Patricia Stefanowicz MW

“Whilst there were excellent wines in the DOC classes, the very best DOCG wines shone a brighter light with more definition and refinement. Particularly exciting and exhibiting true ‘sense of place’ were some of the wines from Conegliano-Valdobbiadene and Asolo. The ‘Rive’ wines, from the 40 or so hamlets entitled to the designation, were also interesting, packed with pure aromas and flavours.”

Jonathan Pedley MW

“The strongest and most consistent bracket for us was the DOCG £15-20: we had a super flight of eight wines with only one reject, the other seven sharing out Golds, Silvers and the odd Bronze. After these our trio of DOCG £20-30 wines were marginally disappointing; the extra cost did not seem to deliver more complexity or finesse. I would exhort the Prosecco industry to carry on producing the fresh, fruity, hedonistic, slightly sweet wines that have proved to be such a massive hit in the UK.”

Prosecco classifications

The hills of DOCG Prosecco

The Prosecco DOC production area covers the northeast Italian territories of Treviso, Venice, Vicenza, Padua and Belluno in the Veneto; and Gorizia, Pordenone, Trieste and Udine in Friuli Venezia Giulia.

Prosecco DOC totals approximately 20,000 hectares.

Prosecco Conegliano Valdobbiadene Superiore DOCG covers the Treviso province of Veneto, on the hills between the towns of Conegliano and Valdobbiadene, while there is also the smaller Asolo Prosecco Superiore DOCG, produced near the town of Asolo.

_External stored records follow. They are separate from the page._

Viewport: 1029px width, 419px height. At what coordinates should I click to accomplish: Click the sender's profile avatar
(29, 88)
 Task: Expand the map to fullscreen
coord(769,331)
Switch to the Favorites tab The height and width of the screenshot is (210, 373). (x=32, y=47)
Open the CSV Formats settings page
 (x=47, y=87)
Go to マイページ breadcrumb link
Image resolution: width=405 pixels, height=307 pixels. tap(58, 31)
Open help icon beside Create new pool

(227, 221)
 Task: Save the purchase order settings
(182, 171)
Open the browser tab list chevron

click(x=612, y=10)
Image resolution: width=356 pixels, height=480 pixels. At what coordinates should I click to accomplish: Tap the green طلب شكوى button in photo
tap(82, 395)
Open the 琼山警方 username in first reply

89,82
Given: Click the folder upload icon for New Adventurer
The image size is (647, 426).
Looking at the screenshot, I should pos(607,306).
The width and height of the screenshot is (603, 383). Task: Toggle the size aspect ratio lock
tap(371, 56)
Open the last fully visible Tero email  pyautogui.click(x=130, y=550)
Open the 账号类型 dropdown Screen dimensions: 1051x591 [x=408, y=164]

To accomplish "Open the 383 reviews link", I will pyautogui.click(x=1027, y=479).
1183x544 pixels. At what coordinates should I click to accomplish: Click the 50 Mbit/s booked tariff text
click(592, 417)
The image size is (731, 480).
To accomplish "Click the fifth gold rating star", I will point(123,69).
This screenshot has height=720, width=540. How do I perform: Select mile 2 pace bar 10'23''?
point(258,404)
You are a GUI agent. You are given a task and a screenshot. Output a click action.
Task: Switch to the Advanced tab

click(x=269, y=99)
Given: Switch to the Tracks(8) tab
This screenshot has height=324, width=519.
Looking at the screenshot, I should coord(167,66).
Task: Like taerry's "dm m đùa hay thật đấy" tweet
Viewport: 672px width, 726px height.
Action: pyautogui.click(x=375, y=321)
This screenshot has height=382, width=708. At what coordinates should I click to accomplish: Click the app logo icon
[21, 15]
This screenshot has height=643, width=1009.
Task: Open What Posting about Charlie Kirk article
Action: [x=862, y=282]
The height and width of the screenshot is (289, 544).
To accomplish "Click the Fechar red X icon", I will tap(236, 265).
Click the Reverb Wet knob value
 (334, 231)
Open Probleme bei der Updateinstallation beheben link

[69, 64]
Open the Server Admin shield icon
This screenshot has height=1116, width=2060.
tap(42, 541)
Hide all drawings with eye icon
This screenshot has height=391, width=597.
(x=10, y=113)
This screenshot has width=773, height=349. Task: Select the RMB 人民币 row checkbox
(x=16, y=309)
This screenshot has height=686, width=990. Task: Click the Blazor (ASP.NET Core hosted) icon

Prosecco DOCG totals approximately 6,600ha.

Superiore di Cartizze is a hill within the Conegliano Valdobbiadene DOCG that is famous for producing the most concentrated expression of Prosecco – and often the sweetest. It covers 107ha and is home to the most expensive vineyard land in Italy, with an estimated value of €1.5m-€2m (£1.32m-£1.76m) per hectare.

While Cartizze is at the top of the Prosecco Superiore DOCG quality pyramid, the Consorzio recently introduced the Rive delimitations, which are named after particular sub-zones with distinct and high-quality terroirs.

The majority of Prosecco is sold as ‘Extra Dry’, meaning it contains 12-17g/l of residual sugar. Lower than that is sold as ‘Brut’, and higher is labelled ‘Dry’ (17-32g/l).